Our Vision: The Workplace Is An Integrated System of Enablers:
The workplace is one component of an integrated system of enablers that the organization and its people use as tools to help achieve the organization's goals. The workplace must be integrated with work processes and technology in-use to be an effective tool for work. Like any tool, the workplace has to be right for the tasks at hand.

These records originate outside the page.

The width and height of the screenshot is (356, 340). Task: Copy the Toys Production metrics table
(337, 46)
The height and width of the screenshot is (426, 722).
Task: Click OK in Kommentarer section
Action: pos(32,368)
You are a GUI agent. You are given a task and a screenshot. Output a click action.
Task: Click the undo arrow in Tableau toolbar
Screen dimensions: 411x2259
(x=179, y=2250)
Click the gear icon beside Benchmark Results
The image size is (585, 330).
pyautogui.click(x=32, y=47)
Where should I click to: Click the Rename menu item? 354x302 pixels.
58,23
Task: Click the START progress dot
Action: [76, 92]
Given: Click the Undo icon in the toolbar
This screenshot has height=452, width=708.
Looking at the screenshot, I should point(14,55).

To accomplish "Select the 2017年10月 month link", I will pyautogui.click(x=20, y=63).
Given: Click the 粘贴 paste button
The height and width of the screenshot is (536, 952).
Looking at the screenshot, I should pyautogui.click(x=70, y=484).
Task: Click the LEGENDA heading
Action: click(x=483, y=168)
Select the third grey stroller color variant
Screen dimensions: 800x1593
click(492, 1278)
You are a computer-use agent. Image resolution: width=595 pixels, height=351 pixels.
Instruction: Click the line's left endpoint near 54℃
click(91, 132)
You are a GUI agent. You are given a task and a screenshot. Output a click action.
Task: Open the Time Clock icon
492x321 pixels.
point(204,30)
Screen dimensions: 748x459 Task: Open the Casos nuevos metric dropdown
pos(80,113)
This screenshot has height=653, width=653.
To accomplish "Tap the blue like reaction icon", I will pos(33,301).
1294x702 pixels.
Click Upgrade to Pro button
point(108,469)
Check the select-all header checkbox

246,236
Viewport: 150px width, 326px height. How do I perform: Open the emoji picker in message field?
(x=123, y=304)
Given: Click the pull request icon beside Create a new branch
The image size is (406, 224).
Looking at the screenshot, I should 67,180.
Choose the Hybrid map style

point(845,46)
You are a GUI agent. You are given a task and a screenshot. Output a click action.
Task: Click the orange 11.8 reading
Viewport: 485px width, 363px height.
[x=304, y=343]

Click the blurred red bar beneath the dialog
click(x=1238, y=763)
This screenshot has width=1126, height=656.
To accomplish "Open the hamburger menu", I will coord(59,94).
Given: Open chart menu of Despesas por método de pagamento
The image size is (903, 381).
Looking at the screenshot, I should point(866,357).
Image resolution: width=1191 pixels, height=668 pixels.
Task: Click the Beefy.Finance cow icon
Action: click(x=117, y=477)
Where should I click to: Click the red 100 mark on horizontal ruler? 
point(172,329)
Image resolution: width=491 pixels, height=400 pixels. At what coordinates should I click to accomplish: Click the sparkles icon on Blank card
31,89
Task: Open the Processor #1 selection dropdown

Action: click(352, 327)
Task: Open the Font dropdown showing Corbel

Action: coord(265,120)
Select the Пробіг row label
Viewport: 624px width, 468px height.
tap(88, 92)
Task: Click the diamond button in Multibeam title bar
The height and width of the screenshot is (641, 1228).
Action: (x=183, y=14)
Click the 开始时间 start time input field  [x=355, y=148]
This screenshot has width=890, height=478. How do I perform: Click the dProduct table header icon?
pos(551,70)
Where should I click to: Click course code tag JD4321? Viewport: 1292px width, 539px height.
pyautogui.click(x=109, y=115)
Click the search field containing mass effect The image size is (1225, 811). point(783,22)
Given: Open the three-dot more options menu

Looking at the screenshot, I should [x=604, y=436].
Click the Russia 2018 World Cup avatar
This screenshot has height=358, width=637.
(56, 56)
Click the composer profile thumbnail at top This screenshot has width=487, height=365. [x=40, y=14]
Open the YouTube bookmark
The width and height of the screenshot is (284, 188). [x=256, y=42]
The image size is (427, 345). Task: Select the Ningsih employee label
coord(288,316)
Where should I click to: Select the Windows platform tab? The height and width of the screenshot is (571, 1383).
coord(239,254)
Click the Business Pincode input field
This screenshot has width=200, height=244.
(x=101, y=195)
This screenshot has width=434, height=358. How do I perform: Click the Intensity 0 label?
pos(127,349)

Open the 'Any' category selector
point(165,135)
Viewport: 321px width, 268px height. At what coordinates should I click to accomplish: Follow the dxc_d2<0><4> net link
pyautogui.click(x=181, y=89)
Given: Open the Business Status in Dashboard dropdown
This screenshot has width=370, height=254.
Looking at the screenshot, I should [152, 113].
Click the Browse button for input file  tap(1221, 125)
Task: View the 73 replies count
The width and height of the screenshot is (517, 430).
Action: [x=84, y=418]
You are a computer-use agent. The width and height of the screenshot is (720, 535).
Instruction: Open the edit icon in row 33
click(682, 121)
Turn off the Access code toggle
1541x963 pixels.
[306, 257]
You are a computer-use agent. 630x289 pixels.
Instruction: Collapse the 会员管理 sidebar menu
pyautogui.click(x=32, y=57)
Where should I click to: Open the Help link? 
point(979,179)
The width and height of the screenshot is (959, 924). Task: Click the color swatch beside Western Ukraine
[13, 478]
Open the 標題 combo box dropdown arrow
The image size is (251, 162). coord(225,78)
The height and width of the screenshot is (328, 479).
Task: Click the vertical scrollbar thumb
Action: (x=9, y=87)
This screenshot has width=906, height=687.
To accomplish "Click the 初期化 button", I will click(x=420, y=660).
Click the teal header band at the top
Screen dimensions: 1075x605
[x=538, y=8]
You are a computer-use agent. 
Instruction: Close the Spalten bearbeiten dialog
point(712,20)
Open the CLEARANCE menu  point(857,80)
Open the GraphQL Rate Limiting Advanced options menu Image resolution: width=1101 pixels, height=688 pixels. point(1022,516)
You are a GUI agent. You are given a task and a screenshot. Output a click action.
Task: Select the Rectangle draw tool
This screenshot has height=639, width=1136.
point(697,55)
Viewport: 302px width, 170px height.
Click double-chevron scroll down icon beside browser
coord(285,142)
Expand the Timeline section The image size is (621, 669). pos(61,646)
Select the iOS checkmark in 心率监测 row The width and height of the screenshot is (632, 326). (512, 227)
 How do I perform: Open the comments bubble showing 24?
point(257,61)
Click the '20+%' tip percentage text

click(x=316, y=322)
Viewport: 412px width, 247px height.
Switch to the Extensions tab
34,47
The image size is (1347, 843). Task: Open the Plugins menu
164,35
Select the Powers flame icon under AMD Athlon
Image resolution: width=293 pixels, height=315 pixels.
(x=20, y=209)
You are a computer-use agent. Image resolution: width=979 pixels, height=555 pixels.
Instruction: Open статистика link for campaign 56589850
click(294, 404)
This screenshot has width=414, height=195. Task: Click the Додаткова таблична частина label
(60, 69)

Deep Understanding Through Research-based Workplace Analysis
To get it "right," our research-based workplace analysis is an in-depth, rigorous assessment of workplace needs, employing both quantitative and qualitative data gathering and analysis methods. Necessary data are gathered about the business, its direction and challenges, how success is gauged, the workforce, facility, work processes, technologies and activities. From an integrated analysis of all these, a work-supportive, performance-enhancing, and resource-efficient solution can be developed specifically for the workforce under consideration. By focusing on business-success relevant outcomes, our workplace analysis process directly aligns the facility initiative with business success. The logic of the process is described below:

Identifying Business Success Factors:
There are many things affecting business success, so the connection between design of the workplace and business success is not always clear. In large enterprises, management often identifies certain "success factors," used to internally measure whether the right things are being done to contribute to the successful completion of the larger organization's goals. Success factors may be quantitative (percent of time sales people spend with customers, customer satisfaction scores) or qualitative (communicate effectively, high degree of learning). While success factors can vary from organization-to-organization, they all act as sub-indicators of the primary outcome measures … individual performance, team performance, and job satisfaction.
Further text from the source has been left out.